Higher levels of soluble Fas ligand and transforming growth factor-β after omalizumab treatment: A case report
Shu-Ling Kao, Hong-Ren Yu, Ho-Chang Kuo, Ka-Yin Tsui, Chih-Chiang Wu, Ling-Sai Chang, Chi-Di Liang, Yu-Hsiu Chung, Kuender D. Yang
Received: July 25, 2011 Revised: October 18, 2011 Accepted: November 22, 2011
Kuender D. Yang, Department of Pediatrics, Chang Gung Memorial Hospital-Kaohsiung Medical Center, Graduate Institute of Clinical Medical Science, Chang Gung University College of Medicine, Taiwan, ROC
Corresponding author. Chang Gung Children’s Hospital, 123 Ta-Pei Road, Niao-Sung Hsiang, Kaohsiung Hsien 833, Taiwan.
Background and purpose:
A skewed T-helper (Th)1/Th2 immune response is considered to be the major cause of allergic disorders. Overproduction of Th2 cytokines, which promote recruitment and activation of mast cells and eosinophils, plays a key part in the pathogenesis of allergic asthma. The mechanisms by which omalizumab is effective in asthma treatment are not yet fully understood. A 16-year-old girl who was experiencing frequent asthma attacks in spite of daily administration of budesonide (640μg) and montelukast (10mg) was given omalizumab (375mg) at intervals of 2 weeks, to prevent a visit to the emergency room. Plasma levels of Th1 cytokines [interferon (IFN)-γ and interleukin (IL)-12p70], Th2 cytokines (IL-4 and IL-13), other proinflammatory and regulatory cytokines [IL-6, IL-10, IL-17, tumor necrosis factor (TNF)-α, and transforming growth factor (TGF)-β], chemokines [monocyte chemotactic protein (MCP)-1, chemokine ligand (CCL)7, and CCL17], and soluble Fas ligand (sFasL) were measured before treatment and after treatment for 8 weeks.
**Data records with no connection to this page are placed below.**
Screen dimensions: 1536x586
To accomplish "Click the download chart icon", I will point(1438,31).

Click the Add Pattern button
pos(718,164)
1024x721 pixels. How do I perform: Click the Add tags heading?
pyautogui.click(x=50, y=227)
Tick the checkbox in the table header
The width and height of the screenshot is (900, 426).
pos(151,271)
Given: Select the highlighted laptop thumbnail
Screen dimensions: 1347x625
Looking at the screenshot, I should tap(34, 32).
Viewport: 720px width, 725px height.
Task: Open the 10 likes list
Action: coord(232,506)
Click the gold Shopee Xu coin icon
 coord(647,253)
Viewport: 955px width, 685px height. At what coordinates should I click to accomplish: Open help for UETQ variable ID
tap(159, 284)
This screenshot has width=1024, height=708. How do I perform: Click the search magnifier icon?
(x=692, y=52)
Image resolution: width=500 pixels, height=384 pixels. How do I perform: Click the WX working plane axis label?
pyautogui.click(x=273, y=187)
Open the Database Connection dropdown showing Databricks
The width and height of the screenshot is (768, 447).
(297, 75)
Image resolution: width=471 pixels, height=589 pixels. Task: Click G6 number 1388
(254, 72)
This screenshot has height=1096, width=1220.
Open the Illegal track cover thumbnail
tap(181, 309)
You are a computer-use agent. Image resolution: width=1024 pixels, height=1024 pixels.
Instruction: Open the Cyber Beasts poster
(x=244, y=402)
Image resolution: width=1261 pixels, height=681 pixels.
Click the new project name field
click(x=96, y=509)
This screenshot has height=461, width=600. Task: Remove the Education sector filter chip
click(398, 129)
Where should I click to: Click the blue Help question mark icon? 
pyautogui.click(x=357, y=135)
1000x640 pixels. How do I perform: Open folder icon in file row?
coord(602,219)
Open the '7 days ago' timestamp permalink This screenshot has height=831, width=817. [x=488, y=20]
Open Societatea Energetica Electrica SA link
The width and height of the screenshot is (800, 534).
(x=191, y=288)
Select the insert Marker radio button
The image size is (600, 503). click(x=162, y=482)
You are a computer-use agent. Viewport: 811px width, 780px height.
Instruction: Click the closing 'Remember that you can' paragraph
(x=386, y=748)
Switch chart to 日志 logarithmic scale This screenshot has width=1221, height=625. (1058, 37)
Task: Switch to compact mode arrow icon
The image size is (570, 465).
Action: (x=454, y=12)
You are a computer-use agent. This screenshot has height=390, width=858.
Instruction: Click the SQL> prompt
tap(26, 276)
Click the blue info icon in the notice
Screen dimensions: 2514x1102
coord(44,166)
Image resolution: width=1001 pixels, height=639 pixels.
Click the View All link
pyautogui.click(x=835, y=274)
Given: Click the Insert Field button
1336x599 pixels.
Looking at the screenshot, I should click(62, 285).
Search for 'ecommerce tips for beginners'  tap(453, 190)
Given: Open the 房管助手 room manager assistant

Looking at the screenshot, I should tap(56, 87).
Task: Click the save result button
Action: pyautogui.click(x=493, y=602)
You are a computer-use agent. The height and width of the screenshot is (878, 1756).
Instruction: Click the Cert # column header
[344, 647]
She showed a good clinical response to omalizumab: her lung function parameters improved and the use of β2-agonist decreased. No emergency room visits were required after omalizumab treatment for 8 weeks. Plasma levels of sFasL and TGF-β showed obvious increases after omalizumab therapy. IL-12p70 levels were decreased as compared to the corresponding baseline levels. These findings suggest that the effects of omalizumab in asthma treatment are not restricted to the regulation of the skewed Th1/Th2 cytokine immune response, and sFasL-mediated apoptosis and regulatory T-cell (Treg)-mediated TGF-β seem to have important roles in the therapeutic effects of omalizumab.